- _Problem description_
Retype the opening lines of the data exactly, stopping after the line that contains "Task: Toggle Nyilatkozat". Skip every picture.

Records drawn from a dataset
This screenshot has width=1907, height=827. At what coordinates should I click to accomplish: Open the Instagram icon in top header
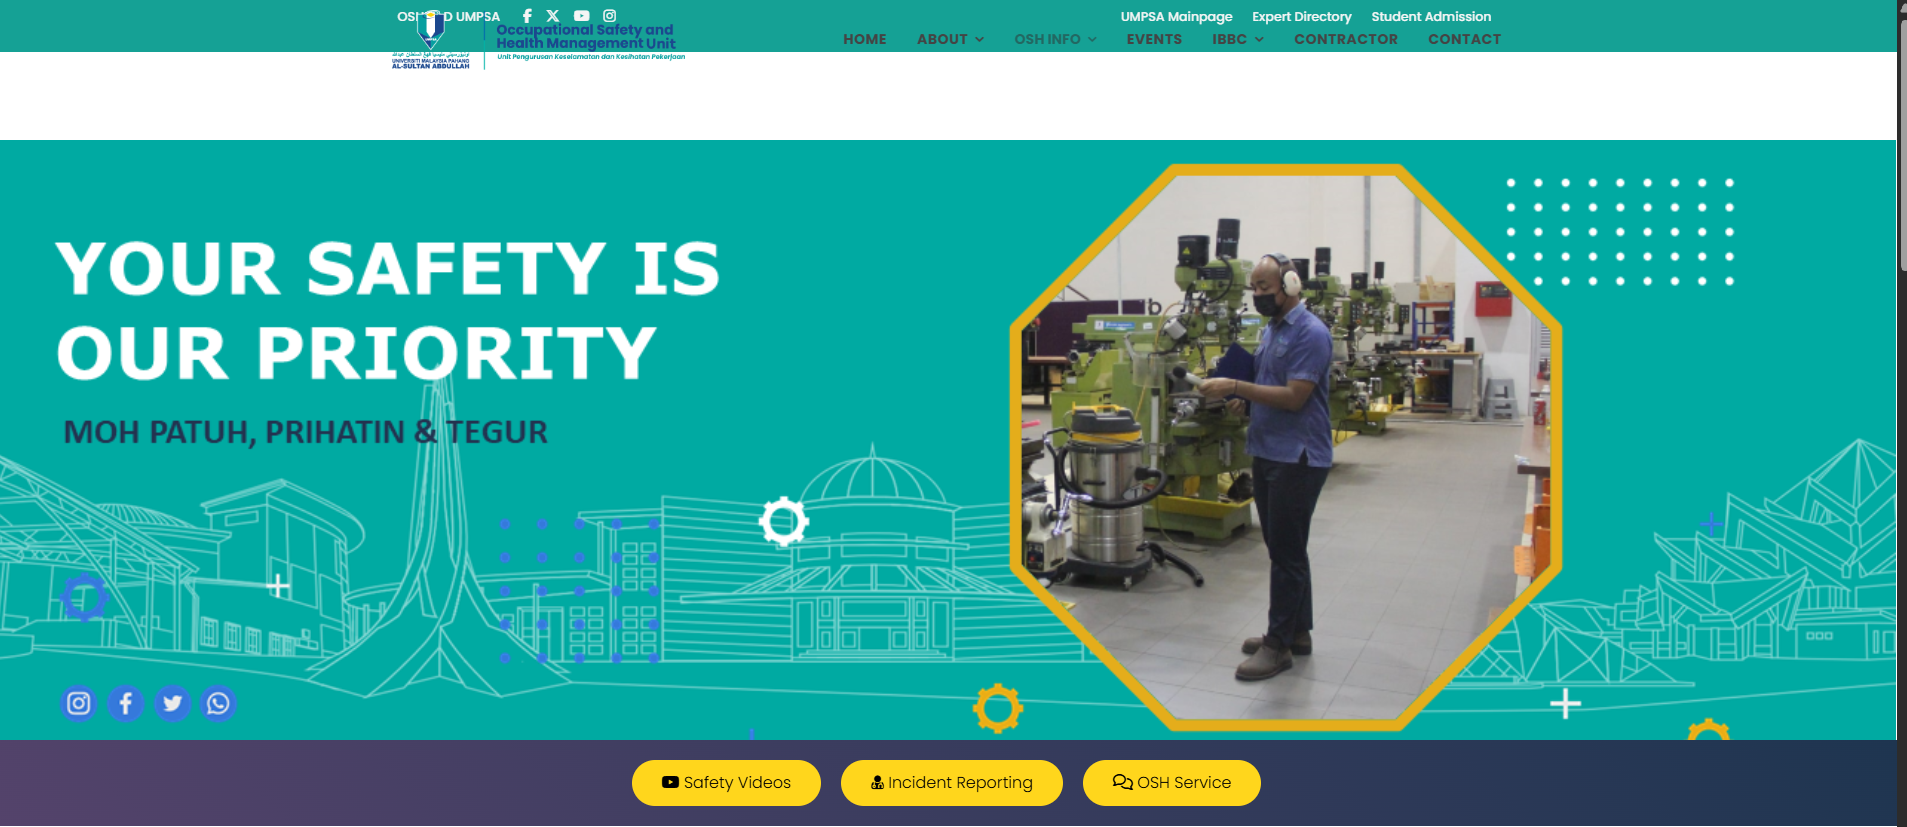point(609,16)
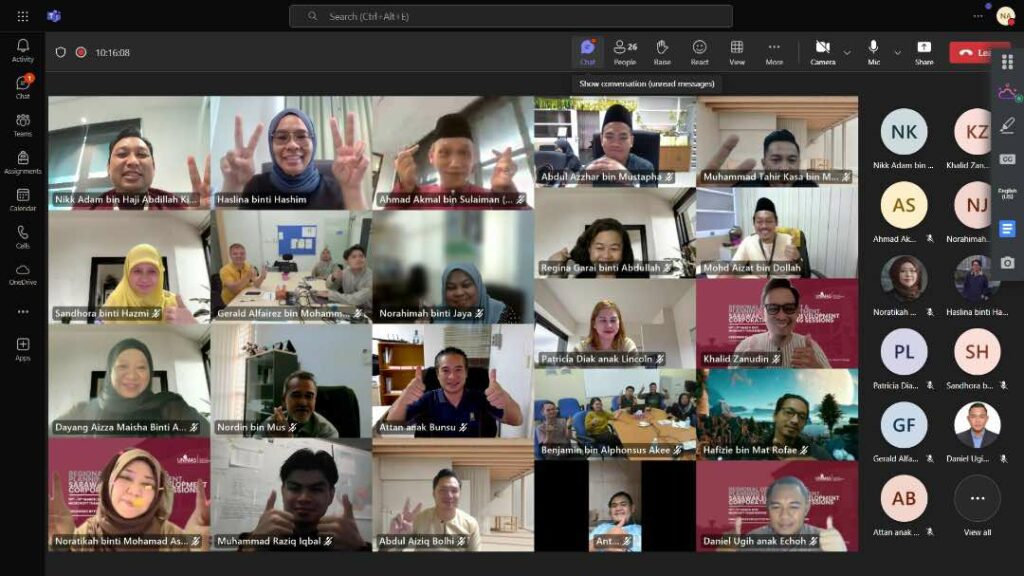Viewport: 1024px width, 576px height.
Task: Open the React emoji picker
Action: coord(699,51)
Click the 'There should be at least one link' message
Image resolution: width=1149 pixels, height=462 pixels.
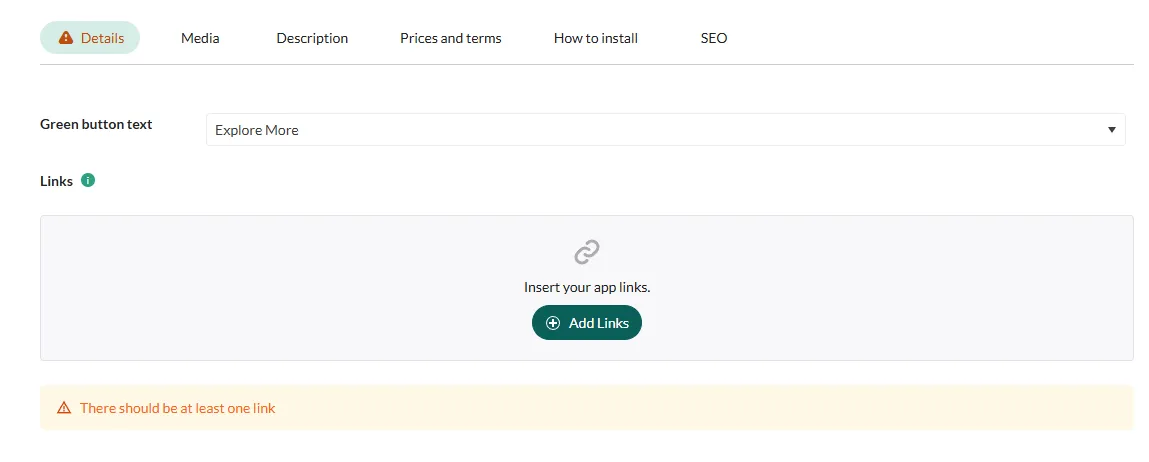[177, 408]
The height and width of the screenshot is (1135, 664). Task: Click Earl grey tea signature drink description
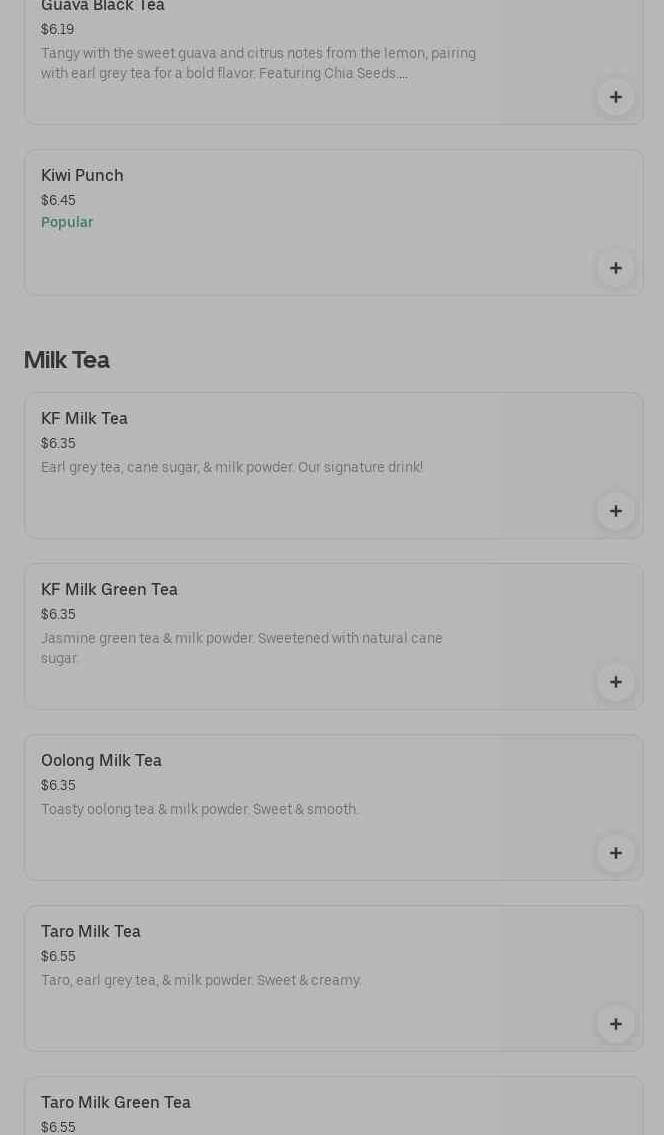(x=232, y=467)
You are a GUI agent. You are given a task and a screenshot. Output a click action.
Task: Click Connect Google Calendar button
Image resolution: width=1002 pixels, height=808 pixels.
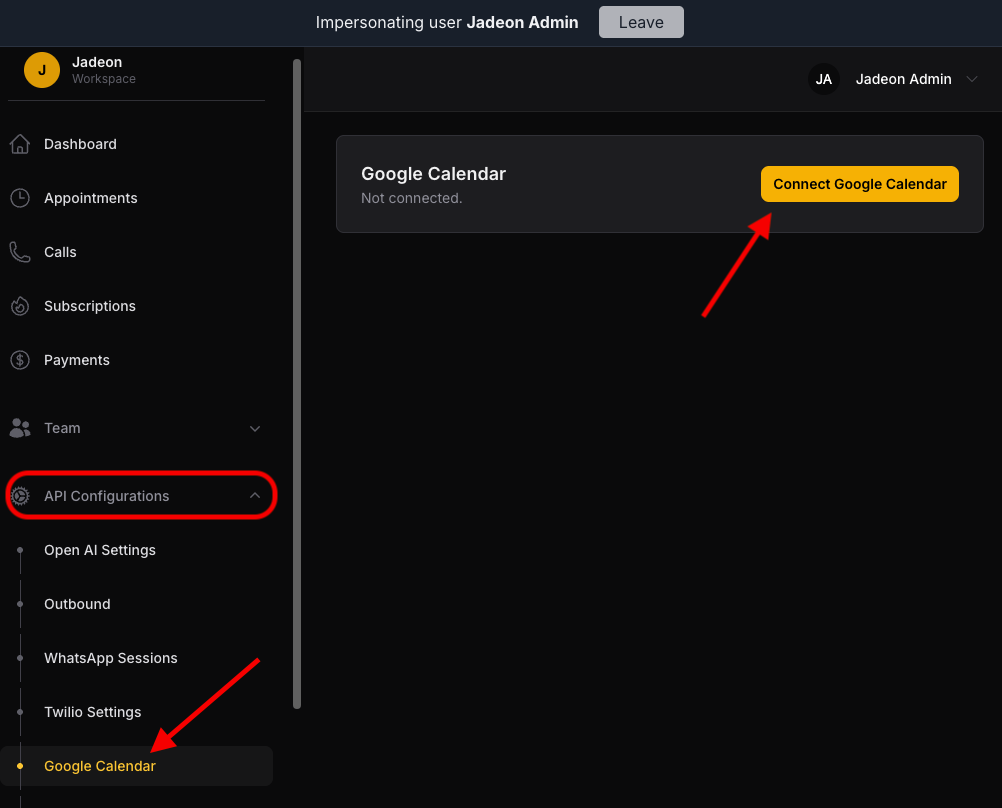[859, 184]
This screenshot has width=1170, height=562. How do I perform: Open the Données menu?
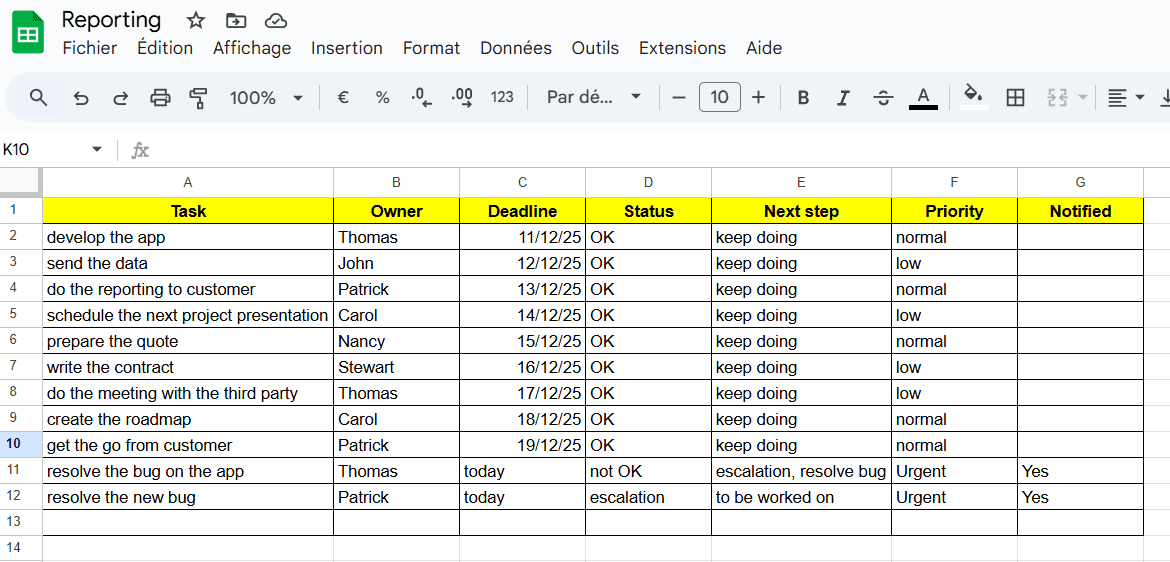[515, 48]
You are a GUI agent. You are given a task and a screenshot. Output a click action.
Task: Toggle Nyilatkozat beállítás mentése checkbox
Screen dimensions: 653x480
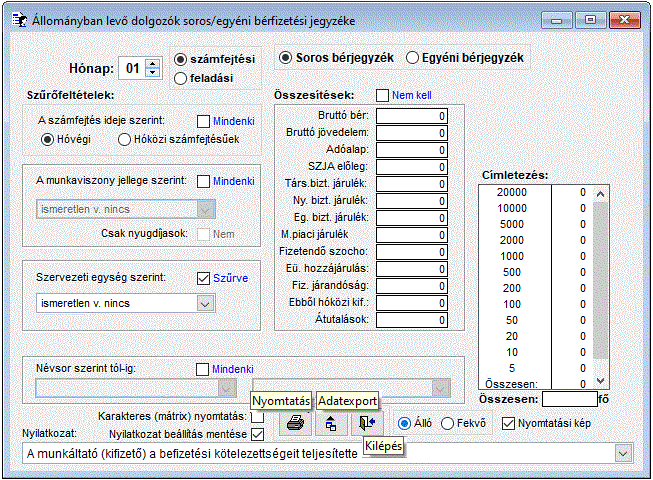(x=257, y=435)
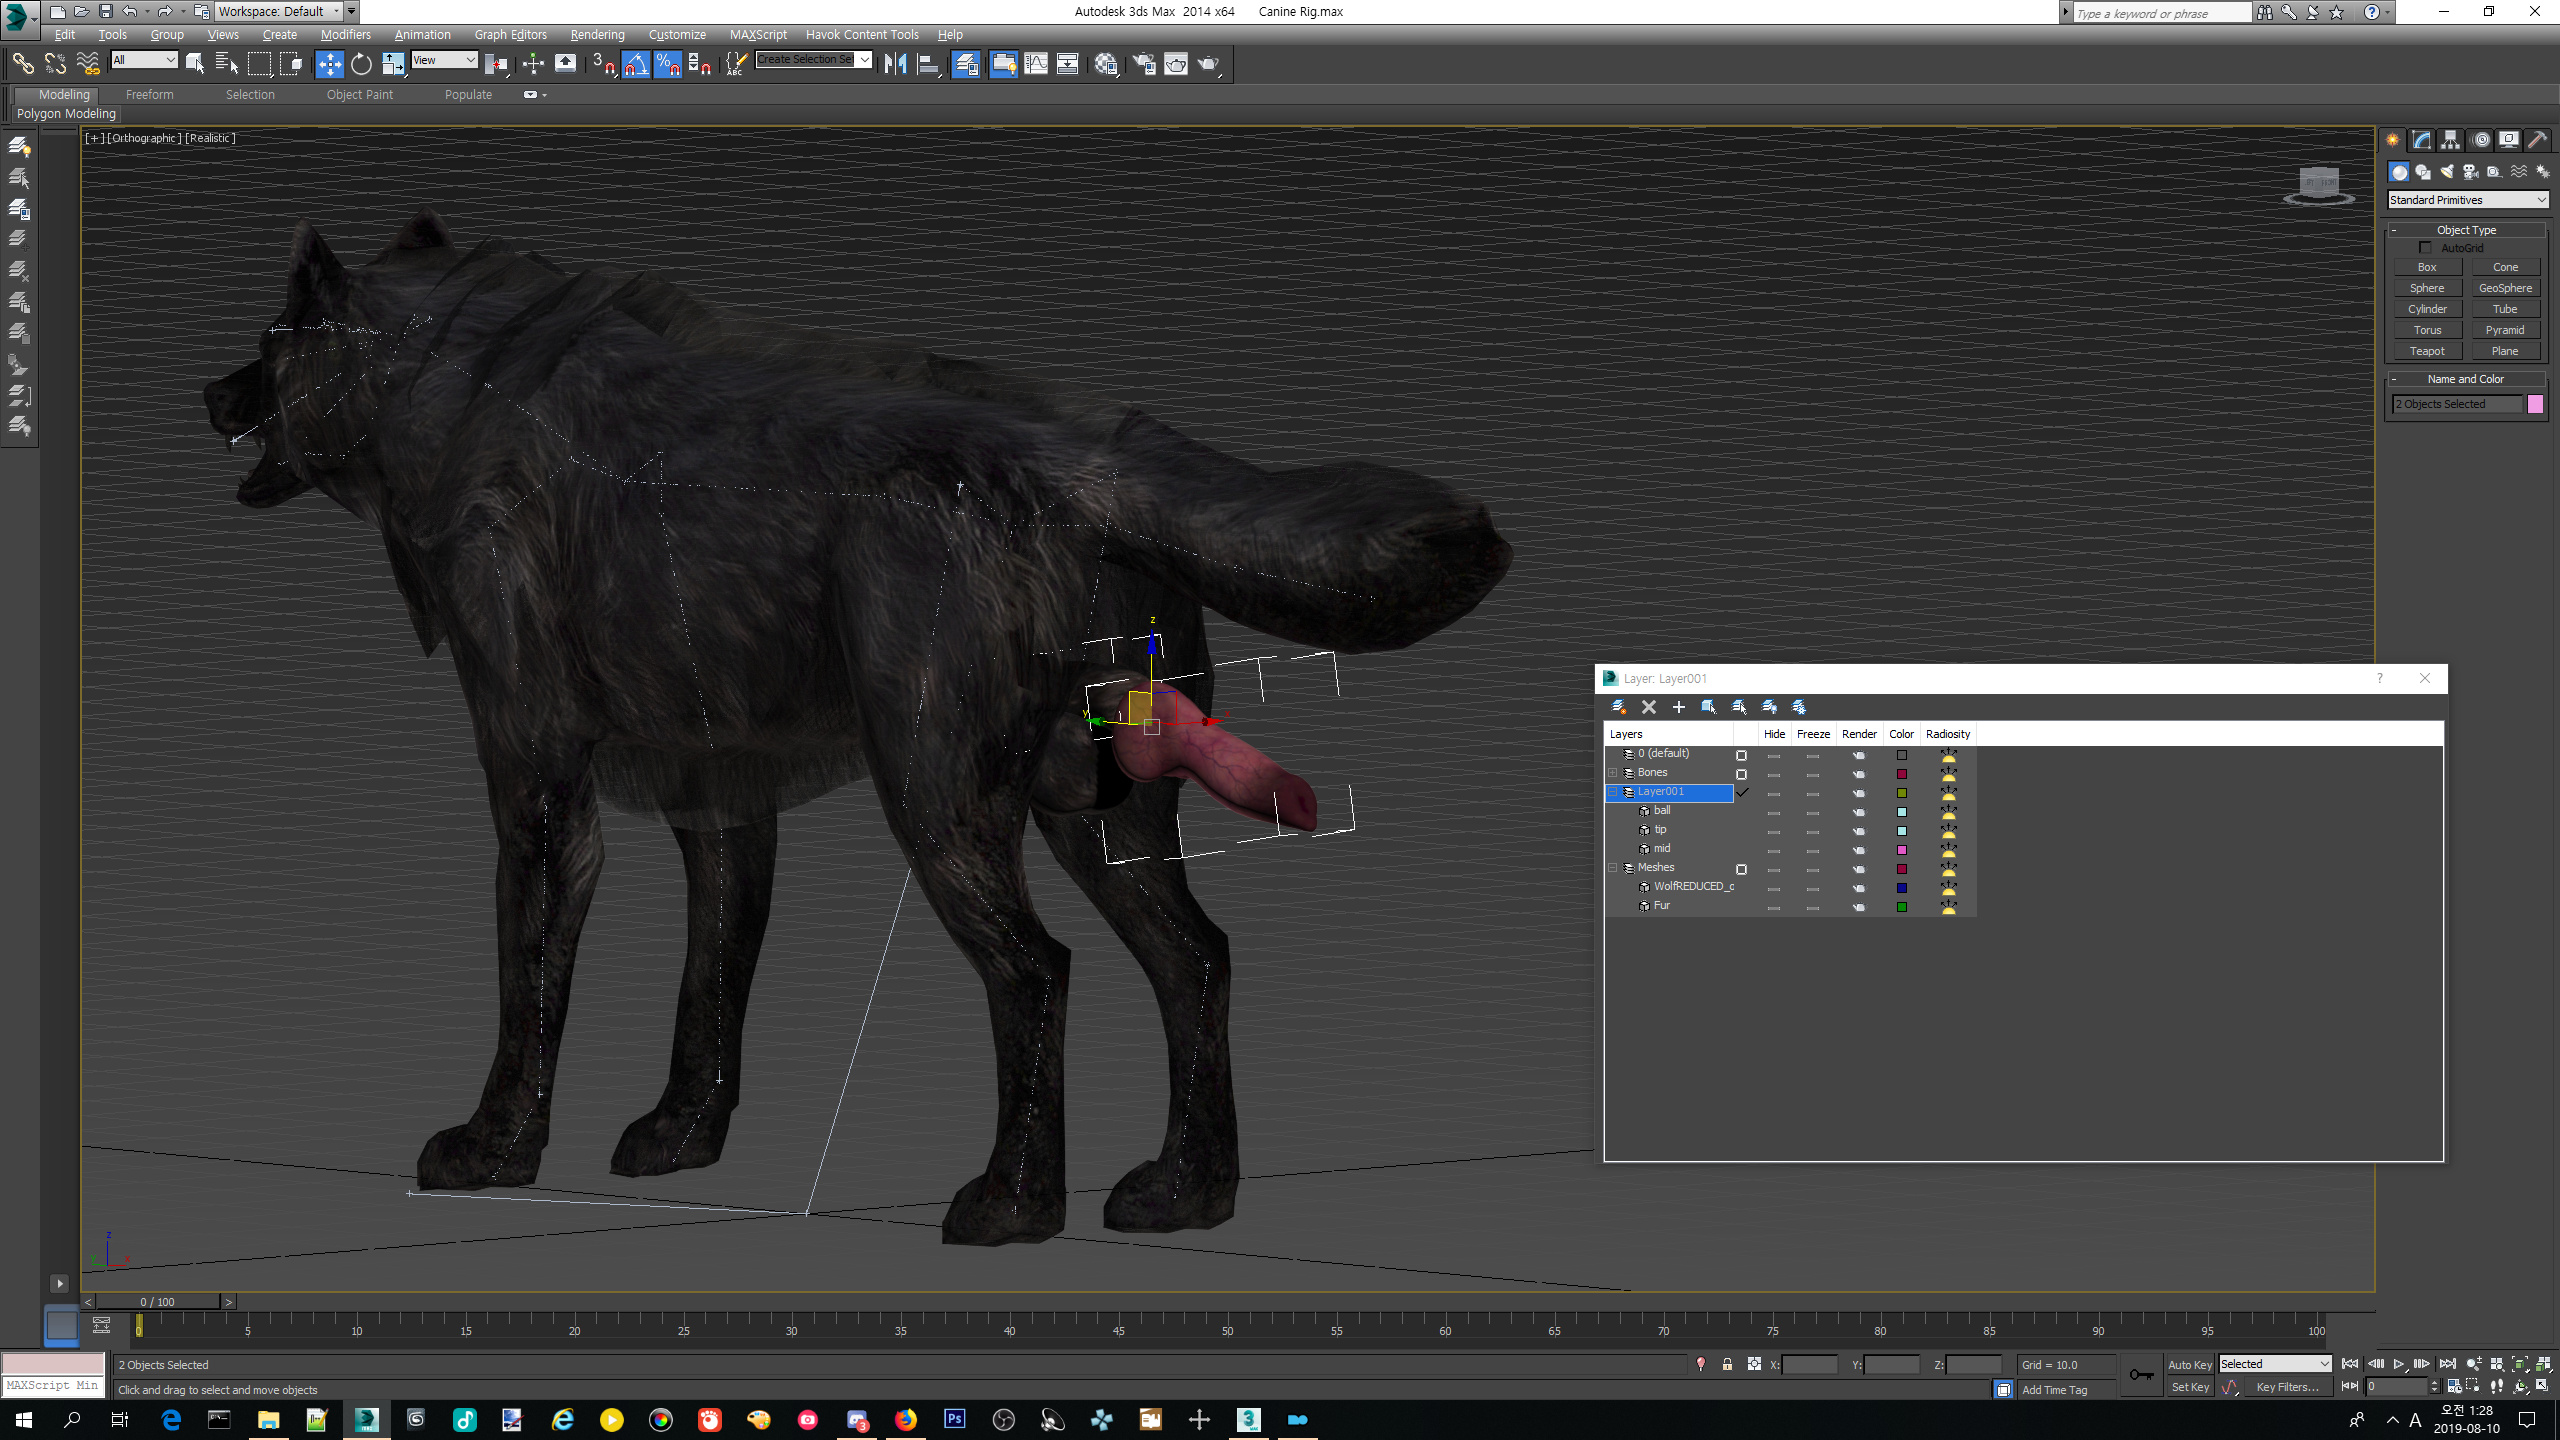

- _Written answer_
This screenshot has width=1907, height=827. At what coordinates should I click to accomplish: Open the Instagram icon in top header
point(609,16)
Viewport: 1024px width, 576px height.
Task: Open the React emoji picker
Action: coord(699,51)
Click the 'There should be at least one link' message
Image resolution: width=1149 pixels, height=462 pixels.
[177, 408]
The height and width of the screenshot is (1135, 664). Task: Click Earl grey tea signature drink description
(x=232, y=467)
You are a GUI agent. You are given a task and a screenshot. Output a click action.
Task: Click Connect Google Calendar button
Image resolution: width=1002 pixels, height=808 pixels.
[859, 184]
This screenshot has width=1170, height=562. How do I perform: Open the Données menu?
[515, 48]
You are a GUI agent. You are given a task and a screenshot. Output a click action.
Task: Toggle Nyilatkozat beállítás mentése checkbox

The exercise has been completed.